Interview Skills to Benefit Your Career
There’s no doubt that interviews can be stressful. But the more time you spend preparing for an interview, the more confident you will feel. That confidence will be noted, favorably, by your interviewer.
Much of successful interviewing has to do with being able to align your unique gifts and qualifications with the position you’re applying for. Write down your personal and professional strengths, including the accomplishments you’re most proud of, your values, and your job experience. Reference your resume, cover letter, and the details of any prior projects, if needed.
Self-preparation can put your own strengths at the forefront of your mind and make it easier to articulate them in a conversation.
Thorough research into the company you want to work for—including company reviews, its products and services, and its competitors—can help you determine if the career path will be a good fit.
Scour everything you can find online about the company and jot down your thoughts on what it might be like to work there, as well as any questions you may have about the company culture and the role. Write down specific ways you can contribute to the company and be a part of its mission, beyond what you may have outlined in a resume or cover letter.
Mastering your emotions
Even with thorough preparation, the experience of anticipating a job interview can feel both exciting and stressful. Mastering your emotions, as well as how your nervous system reacts, can offer several benefits:
• Staying calm and relaxed during the interview process
• Feeling assured of your abilities, regardless of the outcome of the interview
• Focusing on making the best decision for your career
To build emotional resilience for your job search, review your self-preparation and company research notes several times. Doing so can give you a quick confidence boost in the days, hours, and minutes leading up to the interview.
To gain control of your nervous system and reduce jitters on the day of the interview, try deep breathing. Get in a comfortable position and slowly inhale, filling your lungs with air. Hold your breath for five counts or longer, and then slowly exhale until you release all the air. Repeat this exercise several times.
Arrive early to the interview to avoid any anxiety about making it on time. During the interview itself, remember to maintain slow, deep breaths and sit tall and upright. This can help you while discussing your qualifications for the position.
For every interview, you’ll want to arrange all the details of the experience, from how to travel to a location or join a Zoom meeting to deciding what to wear. Working on your logistical planning skills can make your interview process run more smoothly, freeing up more energy to focus on your career goals.
To practice this skill, gather logistical details from your interviewer as early as possible and list out the arrangements you’ll need to make, including transportation, parking, internet access, childcare, and more.
Calm Your Nerves
A few nerves can sharpen your mind and push you to perform at your best. However, many people struggle with anxiety before an interview. And, if you don’t take steps to control it, that anxiety could hamper your performance.
There are many techniques that you can use to reduce stress , quiet your mind, and restore feelings of calm and control.
See our articles on physical relaxation techniques and guided imagery for useful ways to combat anxiety.
Make a Good First Impression
Your interview may be your first interaction with the organization or this group of people. So, treat everyone you meet as though they were your interviewer.
For example, imagine that you arrive late to your interview, and you start complaining about the journey to the person who’s sharing the elevator with you. Only when you both get out at the same floor do you realize that they’re the CEO!
Arrive in good time and be courteous, polite and friendly to everyone you meet – making a great first impression will pay off later in the process.
Brushing up on your general communication skills can help you to establish a rapport with your interviewer as well as showcase your qualifications effectively. Verbal communication skills include choosing your words carefully and describing your qualifications clearly. Nonverbal communication skills include smiling, nodding, and making eye contact.
Practice good communication in advance by observing your body language in front of a mirror. In addition, ask a friend or family member to do a mock interview with you, asking you common interview questions that you practice answering based on your prep notes.

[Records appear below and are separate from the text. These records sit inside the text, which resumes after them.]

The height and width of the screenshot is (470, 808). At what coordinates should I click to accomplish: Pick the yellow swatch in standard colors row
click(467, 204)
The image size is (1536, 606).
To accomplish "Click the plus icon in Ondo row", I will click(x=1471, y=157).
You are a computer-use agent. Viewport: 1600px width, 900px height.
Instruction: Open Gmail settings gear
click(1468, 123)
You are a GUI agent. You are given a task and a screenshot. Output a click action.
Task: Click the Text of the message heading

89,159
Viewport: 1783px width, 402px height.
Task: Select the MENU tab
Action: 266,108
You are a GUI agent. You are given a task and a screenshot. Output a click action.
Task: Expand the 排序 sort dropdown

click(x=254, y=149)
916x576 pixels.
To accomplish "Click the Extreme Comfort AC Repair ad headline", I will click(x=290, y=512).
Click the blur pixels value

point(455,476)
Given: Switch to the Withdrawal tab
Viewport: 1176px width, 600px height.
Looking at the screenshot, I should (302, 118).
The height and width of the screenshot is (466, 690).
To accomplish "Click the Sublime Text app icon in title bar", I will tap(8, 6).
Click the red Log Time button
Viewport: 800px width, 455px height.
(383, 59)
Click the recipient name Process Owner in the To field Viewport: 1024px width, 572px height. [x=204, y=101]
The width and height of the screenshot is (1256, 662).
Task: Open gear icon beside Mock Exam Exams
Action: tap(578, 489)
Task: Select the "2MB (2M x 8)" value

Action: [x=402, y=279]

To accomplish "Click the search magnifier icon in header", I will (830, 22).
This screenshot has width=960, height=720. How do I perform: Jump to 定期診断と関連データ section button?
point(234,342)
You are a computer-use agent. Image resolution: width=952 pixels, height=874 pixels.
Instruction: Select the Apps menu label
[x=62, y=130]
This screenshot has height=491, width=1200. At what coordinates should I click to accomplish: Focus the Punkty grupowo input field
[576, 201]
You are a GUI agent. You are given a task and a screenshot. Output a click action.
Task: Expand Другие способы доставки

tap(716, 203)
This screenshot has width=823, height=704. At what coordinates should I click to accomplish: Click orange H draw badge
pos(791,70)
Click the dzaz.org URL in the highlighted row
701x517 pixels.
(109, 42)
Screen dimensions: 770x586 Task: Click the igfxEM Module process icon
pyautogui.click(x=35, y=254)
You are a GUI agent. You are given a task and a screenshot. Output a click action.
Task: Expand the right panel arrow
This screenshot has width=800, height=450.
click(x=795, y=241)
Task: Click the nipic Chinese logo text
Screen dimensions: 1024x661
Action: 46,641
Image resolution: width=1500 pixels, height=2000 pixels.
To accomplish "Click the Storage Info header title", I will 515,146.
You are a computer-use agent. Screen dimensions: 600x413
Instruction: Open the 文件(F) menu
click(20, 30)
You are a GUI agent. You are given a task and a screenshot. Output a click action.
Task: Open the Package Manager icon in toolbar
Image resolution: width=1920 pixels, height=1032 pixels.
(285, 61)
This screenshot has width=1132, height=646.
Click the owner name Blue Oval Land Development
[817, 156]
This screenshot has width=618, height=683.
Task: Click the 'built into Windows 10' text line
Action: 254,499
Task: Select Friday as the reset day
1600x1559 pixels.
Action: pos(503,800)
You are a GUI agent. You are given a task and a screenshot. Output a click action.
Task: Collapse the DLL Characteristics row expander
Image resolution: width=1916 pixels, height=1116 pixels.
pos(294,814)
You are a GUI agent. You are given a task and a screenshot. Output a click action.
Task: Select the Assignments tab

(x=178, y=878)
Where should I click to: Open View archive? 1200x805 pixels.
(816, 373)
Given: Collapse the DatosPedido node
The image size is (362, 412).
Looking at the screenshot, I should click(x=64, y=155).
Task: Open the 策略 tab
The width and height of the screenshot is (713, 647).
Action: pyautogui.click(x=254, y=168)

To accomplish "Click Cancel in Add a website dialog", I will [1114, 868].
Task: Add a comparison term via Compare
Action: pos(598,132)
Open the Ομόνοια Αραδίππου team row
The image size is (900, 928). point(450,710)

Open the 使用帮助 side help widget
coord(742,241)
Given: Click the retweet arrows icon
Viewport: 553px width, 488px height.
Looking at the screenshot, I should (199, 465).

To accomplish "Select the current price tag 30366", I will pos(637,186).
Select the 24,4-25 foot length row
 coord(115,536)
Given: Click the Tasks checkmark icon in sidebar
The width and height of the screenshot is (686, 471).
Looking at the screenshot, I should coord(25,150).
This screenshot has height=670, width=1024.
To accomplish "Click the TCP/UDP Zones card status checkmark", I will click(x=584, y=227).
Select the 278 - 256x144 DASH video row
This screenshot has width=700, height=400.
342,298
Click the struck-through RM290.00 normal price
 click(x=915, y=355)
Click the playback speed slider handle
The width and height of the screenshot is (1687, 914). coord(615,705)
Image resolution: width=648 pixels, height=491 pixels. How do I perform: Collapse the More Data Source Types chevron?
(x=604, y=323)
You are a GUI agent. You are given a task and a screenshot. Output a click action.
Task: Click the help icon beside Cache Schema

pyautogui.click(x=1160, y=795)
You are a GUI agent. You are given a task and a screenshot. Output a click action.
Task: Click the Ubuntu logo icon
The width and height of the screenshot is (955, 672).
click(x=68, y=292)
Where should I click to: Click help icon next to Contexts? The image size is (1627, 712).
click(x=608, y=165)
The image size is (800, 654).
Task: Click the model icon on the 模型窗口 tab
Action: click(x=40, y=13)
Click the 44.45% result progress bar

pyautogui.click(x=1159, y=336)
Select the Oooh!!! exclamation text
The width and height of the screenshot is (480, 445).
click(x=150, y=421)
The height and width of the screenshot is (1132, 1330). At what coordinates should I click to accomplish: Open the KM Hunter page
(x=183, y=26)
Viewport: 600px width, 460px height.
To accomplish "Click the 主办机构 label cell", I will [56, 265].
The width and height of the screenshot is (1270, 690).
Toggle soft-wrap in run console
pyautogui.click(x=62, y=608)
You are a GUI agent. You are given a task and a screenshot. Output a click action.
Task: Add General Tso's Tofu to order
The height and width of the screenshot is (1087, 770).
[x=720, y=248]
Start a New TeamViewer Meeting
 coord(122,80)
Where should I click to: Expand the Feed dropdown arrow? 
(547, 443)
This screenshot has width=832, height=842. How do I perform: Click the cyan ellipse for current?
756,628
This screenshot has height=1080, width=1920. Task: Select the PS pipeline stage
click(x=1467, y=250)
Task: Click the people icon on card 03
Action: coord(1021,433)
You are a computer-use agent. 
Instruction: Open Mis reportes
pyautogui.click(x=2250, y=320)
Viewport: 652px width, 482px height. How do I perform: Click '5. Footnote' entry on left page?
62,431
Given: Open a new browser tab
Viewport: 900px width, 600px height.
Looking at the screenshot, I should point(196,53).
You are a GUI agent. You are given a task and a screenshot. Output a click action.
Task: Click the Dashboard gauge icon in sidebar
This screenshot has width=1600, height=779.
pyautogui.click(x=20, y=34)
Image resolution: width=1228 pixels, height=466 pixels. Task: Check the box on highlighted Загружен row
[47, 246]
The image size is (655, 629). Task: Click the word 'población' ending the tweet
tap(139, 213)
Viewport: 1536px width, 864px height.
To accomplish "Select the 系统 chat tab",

During the interview itself, it’s okay to speak slowly and deliberately, and even pause to consider how you’d like to answer the interviewer’s questions.
Research the Organization
If you have an interview with a new organization, start by finding out more about it. Spend time browsing the organization’s website (the “About” section is a good place to start) and reach out to anyone in your network that may have a personal connection or any other information.
This will help you to plan answers that align with the organization’s goals and values. By mentioning key facts during the interview, you’ll show that you’re organized, diligent, and serious about the job.
Get Your Tone Right
An interview is usually a fairly formal situation and the language you use should reflect that. You can still be yourself, but make a particular effort to speak clearly, to use the appropriate terminology, and to avoid slang (and certainly bad language). Aim to match your tone to that of the interviewer.
Keep “reading the room” during the interview, to make sure that your words are having the desired effect.
Pay Attention to Your Body Language
Your body language plays an important part in the way you come across during interviews. Practice maintaining good eye contact, offering a firm handshake, sitting comfortably but confidently in your chair, and smiling.
It’s also important to stay in control of your arms and legs, even if you’re nervous. Try not to play with items in your hands, touch your hair or face, fidget, or jiggle your feet or legs. These are all signals to your interviewer that you’re nervous or uncomfortable.